National security and preschool learning
After reading "Only 1 in 4 kindergartners really ready for school, survey shows," I am troubled by the impact on our national security and support more investments in early childhood programs that help children succeed in school and later in life.
As a retired U.S. Army major general, I think it is imperative that we do everything we can to improve the kindergarten readiness and overall educational, behavioral and physical qualifications of our young Illinoisans.
The fact is, military service is not an option for 70 percent of our state's 17- to 24-year-olds. The leading reasons are because they lack the necessary education, are too overweight or have a record of crime or drug use.
Thankfully, research demonstrates we can find answers to these challenges.

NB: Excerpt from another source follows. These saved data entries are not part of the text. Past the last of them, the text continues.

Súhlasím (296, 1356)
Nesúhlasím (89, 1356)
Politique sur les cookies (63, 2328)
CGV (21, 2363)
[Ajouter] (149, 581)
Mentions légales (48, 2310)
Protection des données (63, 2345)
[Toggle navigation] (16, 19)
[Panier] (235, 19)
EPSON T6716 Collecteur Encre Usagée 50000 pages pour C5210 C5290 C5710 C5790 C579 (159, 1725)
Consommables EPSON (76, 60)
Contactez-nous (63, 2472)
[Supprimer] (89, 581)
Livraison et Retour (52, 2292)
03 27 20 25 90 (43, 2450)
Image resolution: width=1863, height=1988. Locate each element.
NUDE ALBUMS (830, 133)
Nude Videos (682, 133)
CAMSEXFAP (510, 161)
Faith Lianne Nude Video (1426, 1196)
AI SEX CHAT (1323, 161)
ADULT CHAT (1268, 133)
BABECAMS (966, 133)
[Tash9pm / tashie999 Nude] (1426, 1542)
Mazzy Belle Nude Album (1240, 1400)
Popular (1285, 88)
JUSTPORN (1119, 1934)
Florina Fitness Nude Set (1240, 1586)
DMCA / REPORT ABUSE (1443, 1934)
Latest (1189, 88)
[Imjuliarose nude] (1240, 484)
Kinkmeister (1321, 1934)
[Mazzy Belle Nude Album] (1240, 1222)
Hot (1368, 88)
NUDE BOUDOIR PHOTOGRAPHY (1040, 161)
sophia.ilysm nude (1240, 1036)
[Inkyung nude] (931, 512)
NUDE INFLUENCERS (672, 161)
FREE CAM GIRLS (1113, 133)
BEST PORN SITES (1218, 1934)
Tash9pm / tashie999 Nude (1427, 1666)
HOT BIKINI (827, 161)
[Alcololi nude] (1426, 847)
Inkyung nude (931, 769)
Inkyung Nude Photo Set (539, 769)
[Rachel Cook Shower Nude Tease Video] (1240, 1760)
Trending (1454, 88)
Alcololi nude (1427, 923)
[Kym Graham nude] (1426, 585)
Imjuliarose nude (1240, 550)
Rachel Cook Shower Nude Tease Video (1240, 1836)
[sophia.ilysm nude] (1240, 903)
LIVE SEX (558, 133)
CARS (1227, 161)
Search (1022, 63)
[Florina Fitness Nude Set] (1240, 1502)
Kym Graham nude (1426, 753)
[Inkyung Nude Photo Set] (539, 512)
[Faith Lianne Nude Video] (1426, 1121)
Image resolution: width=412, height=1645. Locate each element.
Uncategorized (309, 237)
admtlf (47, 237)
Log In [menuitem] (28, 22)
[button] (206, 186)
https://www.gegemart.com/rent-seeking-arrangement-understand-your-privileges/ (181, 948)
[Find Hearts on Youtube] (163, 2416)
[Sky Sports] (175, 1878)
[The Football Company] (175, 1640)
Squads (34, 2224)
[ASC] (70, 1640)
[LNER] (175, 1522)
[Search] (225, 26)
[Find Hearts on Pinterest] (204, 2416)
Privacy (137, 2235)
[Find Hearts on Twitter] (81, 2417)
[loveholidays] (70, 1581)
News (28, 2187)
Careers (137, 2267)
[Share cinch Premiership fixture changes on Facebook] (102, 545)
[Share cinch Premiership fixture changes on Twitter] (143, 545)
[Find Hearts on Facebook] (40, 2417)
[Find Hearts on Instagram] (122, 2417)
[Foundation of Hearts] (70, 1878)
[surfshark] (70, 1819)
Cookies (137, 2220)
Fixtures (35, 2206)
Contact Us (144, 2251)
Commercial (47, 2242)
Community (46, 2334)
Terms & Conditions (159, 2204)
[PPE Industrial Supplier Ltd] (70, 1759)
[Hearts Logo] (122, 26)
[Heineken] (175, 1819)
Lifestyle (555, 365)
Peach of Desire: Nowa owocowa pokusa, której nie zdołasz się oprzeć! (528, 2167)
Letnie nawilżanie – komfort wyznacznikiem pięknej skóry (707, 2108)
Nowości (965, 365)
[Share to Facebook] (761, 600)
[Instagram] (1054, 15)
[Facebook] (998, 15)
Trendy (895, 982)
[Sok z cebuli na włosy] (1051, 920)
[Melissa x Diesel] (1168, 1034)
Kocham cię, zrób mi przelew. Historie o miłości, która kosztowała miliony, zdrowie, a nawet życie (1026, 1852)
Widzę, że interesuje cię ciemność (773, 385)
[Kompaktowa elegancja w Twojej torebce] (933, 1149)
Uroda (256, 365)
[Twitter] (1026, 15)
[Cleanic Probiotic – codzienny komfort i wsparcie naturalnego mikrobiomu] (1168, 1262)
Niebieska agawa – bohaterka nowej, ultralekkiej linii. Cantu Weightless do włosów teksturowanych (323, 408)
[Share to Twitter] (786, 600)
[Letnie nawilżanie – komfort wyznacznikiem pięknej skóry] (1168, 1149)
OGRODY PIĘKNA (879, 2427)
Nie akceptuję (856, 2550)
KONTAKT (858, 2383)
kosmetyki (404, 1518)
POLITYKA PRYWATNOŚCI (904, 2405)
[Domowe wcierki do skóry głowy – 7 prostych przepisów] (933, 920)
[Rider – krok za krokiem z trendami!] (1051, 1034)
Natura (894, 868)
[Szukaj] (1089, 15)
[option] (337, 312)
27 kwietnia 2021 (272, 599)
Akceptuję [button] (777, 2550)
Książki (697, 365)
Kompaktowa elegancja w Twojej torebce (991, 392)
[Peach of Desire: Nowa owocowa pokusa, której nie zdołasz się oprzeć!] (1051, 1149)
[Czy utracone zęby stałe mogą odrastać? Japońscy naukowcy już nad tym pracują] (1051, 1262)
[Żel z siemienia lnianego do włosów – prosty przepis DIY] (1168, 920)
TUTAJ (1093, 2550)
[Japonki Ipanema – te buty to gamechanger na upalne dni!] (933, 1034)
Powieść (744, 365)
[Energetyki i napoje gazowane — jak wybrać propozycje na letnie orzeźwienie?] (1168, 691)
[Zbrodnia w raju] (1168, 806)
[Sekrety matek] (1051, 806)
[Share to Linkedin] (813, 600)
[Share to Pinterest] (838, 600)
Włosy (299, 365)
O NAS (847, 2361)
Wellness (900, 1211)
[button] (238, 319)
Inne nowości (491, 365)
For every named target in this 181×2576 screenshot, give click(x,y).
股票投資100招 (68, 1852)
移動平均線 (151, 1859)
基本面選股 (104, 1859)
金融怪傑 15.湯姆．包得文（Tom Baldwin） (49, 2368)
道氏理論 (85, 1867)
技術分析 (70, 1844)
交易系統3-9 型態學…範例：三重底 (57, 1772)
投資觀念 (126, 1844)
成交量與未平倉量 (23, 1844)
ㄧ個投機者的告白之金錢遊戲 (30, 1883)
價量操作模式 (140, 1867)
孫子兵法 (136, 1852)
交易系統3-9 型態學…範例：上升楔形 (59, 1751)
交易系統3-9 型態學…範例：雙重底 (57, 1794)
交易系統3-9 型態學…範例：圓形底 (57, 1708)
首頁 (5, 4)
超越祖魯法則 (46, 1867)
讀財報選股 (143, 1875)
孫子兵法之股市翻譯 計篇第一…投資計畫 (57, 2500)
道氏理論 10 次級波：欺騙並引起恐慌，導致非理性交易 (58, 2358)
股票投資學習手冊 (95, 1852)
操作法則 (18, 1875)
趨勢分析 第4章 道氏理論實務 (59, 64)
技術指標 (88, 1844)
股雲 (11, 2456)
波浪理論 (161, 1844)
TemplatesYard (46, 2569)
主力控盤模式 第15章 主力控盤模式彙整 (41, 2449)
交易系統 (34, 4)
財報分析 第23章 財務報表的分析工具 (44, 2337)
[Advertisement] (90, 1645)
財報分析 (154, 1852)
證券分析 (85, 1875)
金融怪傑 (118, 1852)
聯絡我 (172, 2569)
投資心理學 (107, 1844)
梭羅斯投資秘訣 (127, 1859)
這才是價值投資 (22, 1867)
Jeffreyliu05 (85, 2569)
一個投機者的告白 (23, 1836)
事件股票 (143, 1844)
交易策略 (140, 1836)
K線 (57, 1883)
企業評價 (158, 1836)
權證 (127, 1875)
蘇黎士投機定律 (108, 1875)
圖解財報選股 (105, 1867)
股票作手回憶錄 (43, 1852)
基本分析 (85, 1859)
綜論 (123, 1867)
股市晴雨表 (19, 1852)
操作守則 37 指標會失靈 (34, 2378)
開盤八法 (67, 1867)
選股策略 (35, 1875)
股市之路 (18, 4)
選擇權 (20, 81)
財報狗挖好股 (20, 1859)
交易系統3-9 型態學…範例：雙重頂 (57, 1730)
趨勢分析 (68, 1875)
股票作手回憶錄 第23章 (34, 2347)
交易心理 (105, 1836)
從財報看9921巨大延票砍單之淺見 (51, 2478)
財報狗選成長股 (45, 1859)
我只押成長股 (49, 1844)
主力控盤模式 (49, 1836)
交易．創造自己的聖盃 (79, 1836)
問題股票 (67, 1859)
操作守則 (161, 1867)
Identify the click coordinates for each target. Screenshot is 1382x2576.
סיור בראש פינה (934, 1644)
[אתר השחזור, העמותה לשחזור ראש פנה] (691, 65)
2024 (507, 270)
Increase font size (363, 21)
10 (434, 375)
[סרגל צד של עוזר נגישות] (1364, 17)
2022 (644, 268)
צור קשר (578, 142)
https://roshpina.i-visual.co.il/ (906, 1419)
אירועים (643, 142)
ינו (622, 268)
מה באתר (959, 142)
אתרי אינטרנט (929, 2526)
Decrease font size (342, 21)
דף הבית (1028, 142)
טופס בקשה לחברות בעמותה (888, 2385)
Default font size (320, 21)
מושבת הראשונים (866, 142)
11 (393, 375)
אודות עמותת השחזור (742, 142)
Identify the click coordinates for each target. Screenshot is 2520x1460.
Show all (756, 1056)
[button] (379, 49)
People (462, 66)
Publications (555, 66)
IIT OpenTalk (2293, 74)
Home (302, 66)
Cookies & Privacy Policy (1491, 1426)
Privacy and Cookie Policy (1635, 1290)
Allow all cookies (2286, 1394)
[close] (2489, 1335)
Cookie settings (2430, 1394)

Children in child care and preschool programs are better positioned for school success. One study of 1,300 children found that those in higher-quality child care were better prepared for school at age 4 than their peers in lower-quality care. In the same study, children in higher-quality programs demonstrated significantly lower levels of behavioral problems at age 15 than those in lower-quality programs.
Make no mistake, our future national security and military preparedness depend on what's happening in our preschool classrooms today. For that reason, Illinois leaders should continue to prioritize expanded support for preschool and child care assistance for low-income working families.
Investing in early childhood care and education programs today will help more young Illinoisans grow up ready for kindergarten and prepared to do the most important work of our nation -- whether in or out of uniform.